John D. McGregor
Clemson University, South Carolina, USA
The term object-oriented was one of the buzzwords of the late 1980s, but has become a major focus of the 1990s. In this volume of the Annals of Software Engineering, we present papers that cover a wide range of topics in this area. From a software engineering perspective, there are several threads that run through the papers: process and management, program representation, formal methods for specification. The papers also include such computer science topics as real-time and parallel programming.
Object-oriented refers to an integration of data and operations that represents a single entity of interest termed an object. This integration has been successful because it provides a view of the problem that is more comprehensive than that provided by a functional decomposition or a data-driven approach. Object-oriented development techniques utilize a modeling approach to problem solving in order to support the identification and specification of the concepts embodied in the problem.
Most object-oriented languages provide a facility for grouping objects that share common behavior into classes. In some languages, the class construct is used to provide a typing mechanism. The class definition is divided into a public interface that defines the behavior available from its objects and an implementation that is protected to some degree from access by other objects.
One class may be related to other classes by one of three basic relationships: association, composition or inheritance. Association is a peer-to-peer relationship in which an object of the first class and an object in the second class are at the same level of scope. A composition relationship exists between two objects if one object is created within the implementation of the second object. These first two relationships are operational relationships implemented by a pattern of messages between the objects. The inheritance relationship exists between two classes if one class is a specialization of the concept modeled by the other class. Inheritance is a definitional relationship implemented by a code generation tool such as a compiler or interpreter.
The object-oriented approach is maturing as evidenced by the appearance of second generation languages such as Java and comprehensive development methods such as the Unified Method. By combining constructs that have proven successful, these new techniques are improving practice and extending the range of possible representations. Java, for example, combines the concept of all classes inheriting from a single class, as found in Smalltalk, with much of the syntax of C++.
Methods for designing object-oriented software have evolved in several directions in recent years. Development methods produce a number of views of the system under development. The Use Case model presents a view of the system based on the uses provided by the system to its users. Statecharts model the state of the system or some subsystem. According to Case, Henderson-Sellers and Low, object-oriented methods have not yet integrated support for the persistence of objects. They present a meta-technique for modifying existing methods to incorporate this support. Dori and Goodman consider the integration of processes with objects at all levels throughout the development life cycle. An extensive example illustrates their approach.
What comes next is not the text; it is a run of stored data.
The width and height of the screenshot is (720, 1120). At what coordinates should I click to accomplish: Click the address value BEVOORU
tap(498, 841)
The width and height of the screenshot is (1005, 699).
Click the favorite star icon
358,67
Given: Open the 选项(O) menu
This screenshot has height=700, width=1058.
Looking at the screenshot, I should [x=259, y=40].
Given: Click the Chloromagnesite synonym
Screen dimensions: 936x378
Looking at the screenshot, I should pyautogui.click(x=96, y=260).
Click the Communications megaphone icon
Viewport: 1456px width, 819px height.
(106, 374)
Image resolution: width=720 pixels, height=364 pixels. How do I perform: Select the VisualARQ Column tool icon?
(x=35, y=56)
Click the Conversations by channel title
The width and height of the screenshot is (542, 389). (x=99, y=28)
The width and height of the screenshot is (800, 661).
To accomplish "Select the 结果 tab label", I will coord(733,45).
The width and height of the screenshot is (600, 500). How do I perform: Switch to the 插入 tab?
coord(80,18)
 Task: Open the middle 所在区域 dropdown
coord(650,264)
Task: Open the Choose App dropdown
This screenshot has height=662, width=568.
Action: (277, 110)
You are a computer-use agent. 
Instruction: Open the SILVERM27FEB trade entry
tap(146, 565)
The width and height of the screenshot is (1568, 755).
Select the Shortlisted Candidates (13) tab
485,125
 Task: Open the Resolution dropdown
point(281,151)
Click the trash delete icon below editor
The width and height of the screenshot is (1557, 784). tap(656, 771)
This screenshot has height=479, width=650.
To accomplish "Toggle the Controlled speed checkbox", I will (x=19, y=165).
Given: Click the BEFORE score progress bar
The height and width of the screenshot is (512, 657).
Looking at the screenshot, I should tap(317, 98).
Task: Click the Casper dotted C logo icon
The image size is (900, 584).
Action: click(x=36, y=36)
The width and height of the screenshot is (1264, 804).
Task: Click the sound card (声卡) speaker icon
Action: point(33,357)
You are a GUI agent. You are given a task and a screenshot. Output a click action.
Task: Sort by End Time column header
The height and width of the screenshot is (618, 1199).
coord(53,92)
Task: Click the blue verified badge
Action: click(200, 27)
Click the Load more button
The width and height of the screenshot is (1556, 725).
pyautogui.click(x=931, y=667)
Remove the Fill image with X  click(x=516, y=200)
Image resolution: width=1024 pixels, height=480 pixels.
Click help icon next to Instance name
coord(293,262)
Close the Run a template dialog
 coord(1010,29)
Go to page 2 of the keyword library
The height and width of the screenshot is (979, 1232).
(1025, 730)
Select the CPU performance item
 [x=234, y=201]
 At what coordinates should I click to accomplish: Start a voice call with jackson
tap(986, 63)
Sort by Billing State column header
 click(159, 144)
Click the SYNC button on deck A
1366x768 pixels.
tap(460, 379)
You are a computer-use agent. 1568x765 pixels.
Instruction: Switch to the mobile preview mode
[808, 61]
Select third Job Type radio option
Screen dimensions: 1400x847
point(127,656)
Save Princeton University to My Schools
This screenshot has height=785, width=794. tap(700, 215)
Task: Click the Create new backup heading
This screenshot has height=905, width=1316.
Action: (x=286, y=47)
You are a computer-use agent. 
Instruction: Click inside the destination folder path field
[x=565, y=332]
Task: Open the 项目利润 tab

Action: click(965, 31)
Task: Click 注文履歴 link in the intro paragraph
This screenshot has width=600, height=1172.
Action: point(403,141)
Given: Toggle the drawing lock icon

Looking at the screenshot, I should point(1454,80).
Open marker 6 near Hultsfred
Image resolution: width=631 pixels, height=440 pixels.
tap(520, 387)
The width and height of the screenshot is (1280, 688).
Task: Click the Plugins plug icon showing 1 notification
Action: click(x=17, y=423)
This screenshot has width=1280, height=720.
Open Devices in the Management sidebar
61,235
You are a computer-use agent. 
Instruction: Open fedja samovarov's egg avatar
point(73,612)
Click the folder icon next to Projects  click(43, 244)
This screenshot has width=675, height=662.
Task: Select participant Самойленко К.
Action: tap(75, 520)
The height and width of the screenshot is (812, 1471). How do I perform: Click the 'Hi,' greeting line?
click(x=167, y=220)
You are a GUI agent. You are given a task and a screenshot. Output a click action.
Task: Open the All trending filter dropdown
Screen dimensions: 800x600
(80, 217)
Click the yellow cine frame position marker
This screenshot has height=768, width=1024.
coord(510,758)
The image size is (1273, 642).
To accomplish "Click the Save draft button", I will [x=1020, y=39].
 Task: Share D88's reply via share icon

Many techniques for program analysis require more detailed information than is contained in the high level models produced by development methods. McGregor, Malloy and Siegmund present a representation scheme that captures information about an object-oriented program in sufficient detail to support a number of program analysis activities. The representation combines the standard concepts of control flow and data dependency with the concepts of object flow and class inheritance relationships. The representation contains information to support a number of testing techniques such as automatic test case generation and selection of regression tests. Other applications that can be applied to the representation include metric data collection, compiler optimization and debugging tools. Welch, Lankala, Farr and Hammer present another approach to representing object-oriented software. Their representation focuses solely on the collection of metrics information. It makes use of the same control and data dependency information.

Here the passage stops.